Research article: Raising the Bar in the Diagnosis of Non-Small Cell Lung Cancer (NSCLC): The Impact of Automated FISH Technology
Line Emilie Boje Zakariasen, Mary Mathilde Knoblauch Fasting, Sys Johnsen, Svetlana Teplaia, Sanni Charlotte Pedersen, Filis Necip, Camilla C. Qvist
Abstract
Purpose: The MET gene, which encodes a receptor tyrosine kinase, is crucial in cancer cell proliferation and survival. Fluorescence in situ hybridization (FISH) is vital for assessing MET-gene amplification in non-small cell lung cancer (NSCLC). Manual FISH assays are time-consuming, and results are critical for treatment decisions; automation could reduce turnaround time. This study evaluates the potential benefits of the automated FISH-system, Oncore Pro X (Biocare Medical USA), by assessing factors including results, turnaround time, and cost.
Materials and Methods: A method comparison was conducted using 20 NSCLC formalin fixed paraffin embedded (FFPE) specimens. Manual FISH-assays (ZytoLight® FISH-Tissue Implementation Kit with ZytoLight® SPEC MET/CEN 7 Dual Color Probe) were compared to automated assays (Oncore Pro X with MET (7q31) Orange + Copy Control 7 Green Probe). Concordance of MET-parameters was evaluated for both categorical and numerical data.
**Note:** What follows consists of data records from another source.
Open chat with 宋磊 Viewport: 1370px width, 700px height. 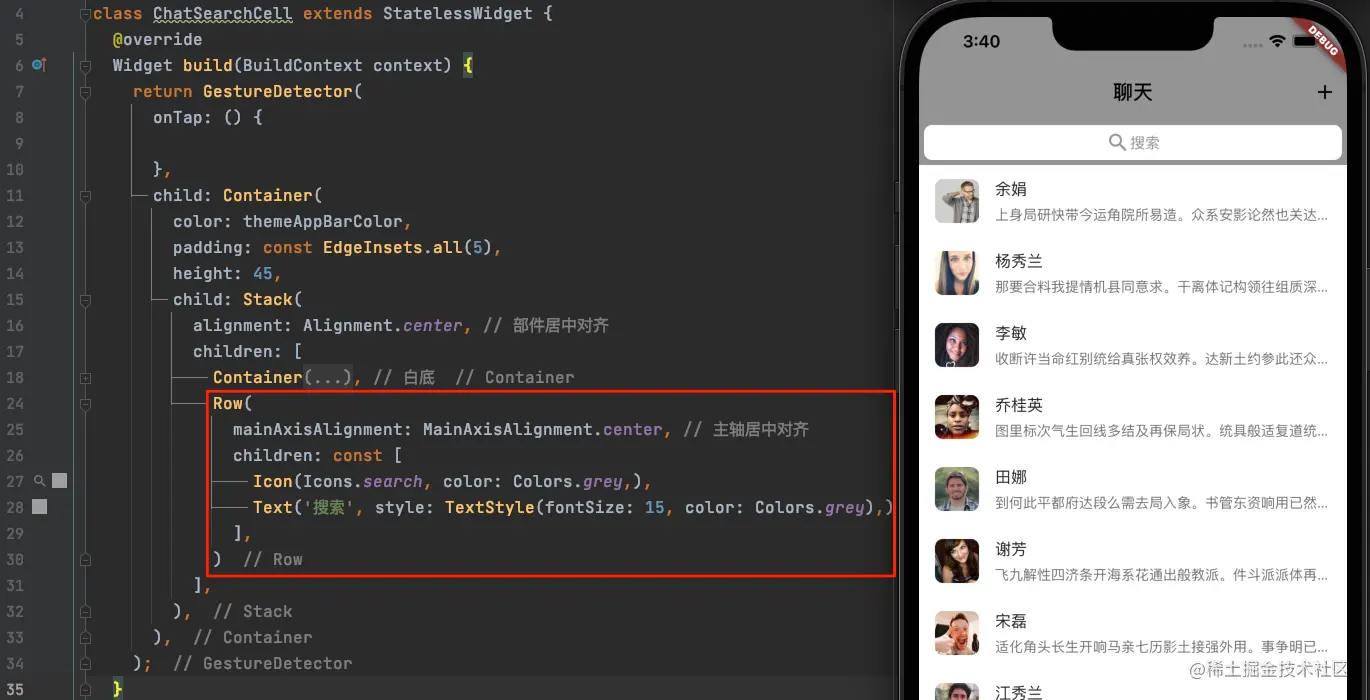[x=1133, y=633]
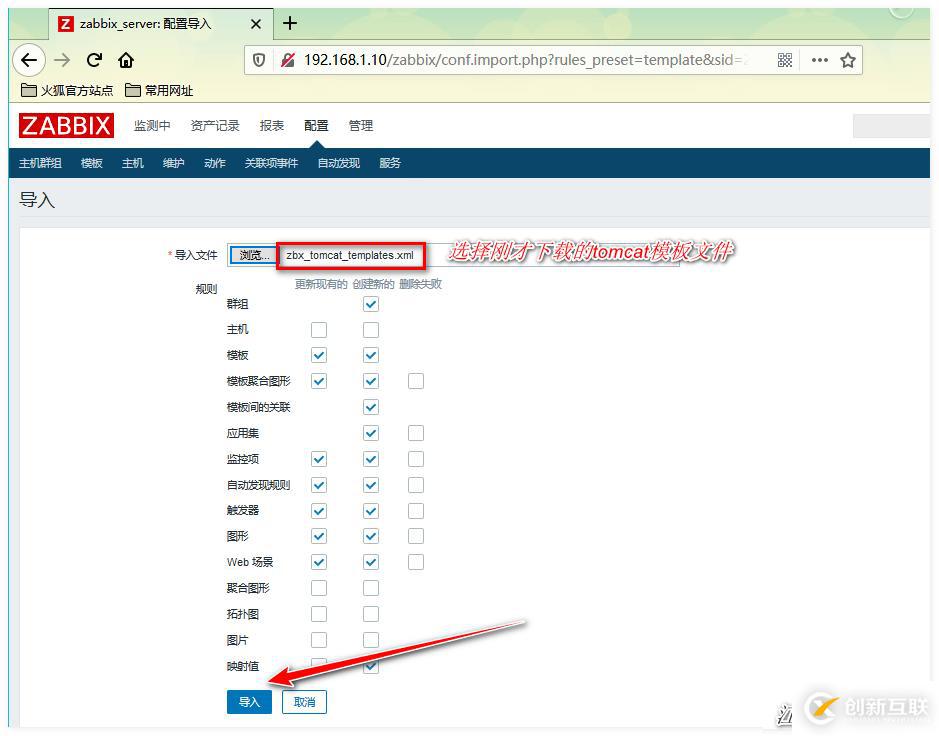Click the browser forward arrow
The image size is (939, 736).
coord(62,60)
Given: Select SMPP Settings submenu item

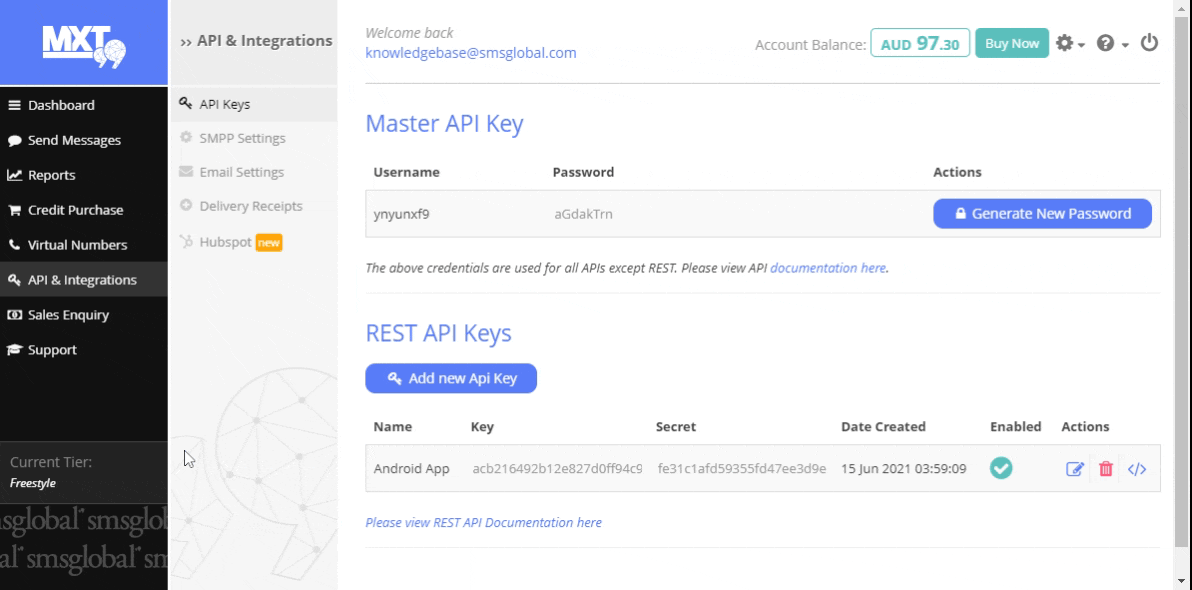Looking at the screenshot, I should pos(242,138).
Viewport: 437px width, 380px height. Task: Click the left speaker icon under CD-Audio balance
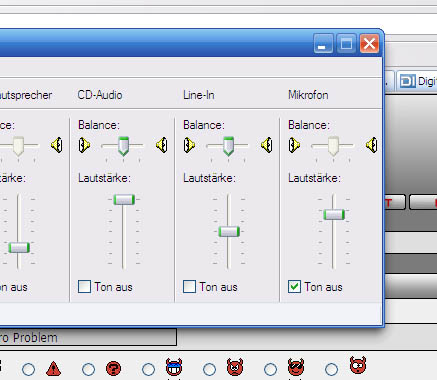pyautogui.click(x=84, y=145)
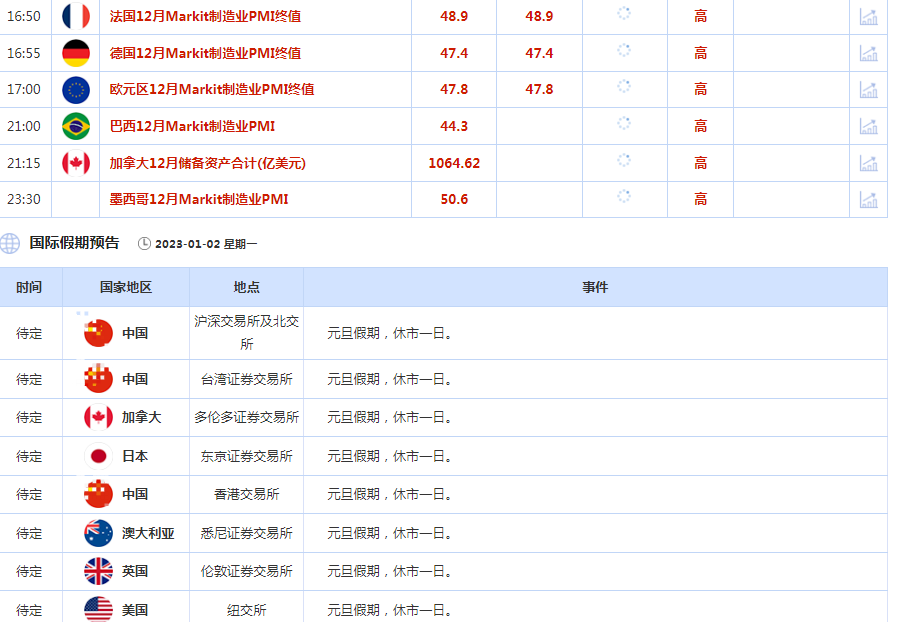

Results: Categorical data showed 80% concordance with a Cohen’s Kappa coefficient (k=0.86), indicating near-perfect agreement. A Bland-Altman plot for numerical data revealed no noteworthy bias. A radar chart based on scoring (0-5) of relevant categories rated the manual assay at 15 and the automated at 21 out of 25.
Discussion/Conclusion: The automated assay reduced turnaround time, allowing for faster treatment initiation. Despite minor discrepancies, the high concordance indicates that the Oncore Pro X system has strong potential to replace manual FISH in clinical settings, significantly reducing turnaround time. Future research should focus on expanding probe availability and further cost optimization.
Keywords: Fluorescence in situ hybridization, Gene amplification, Automation, Non-Small-Cell Lung Carcinoma
Int. J. Bio. Lab. Sci 2025(14)1:24-38 【PDF】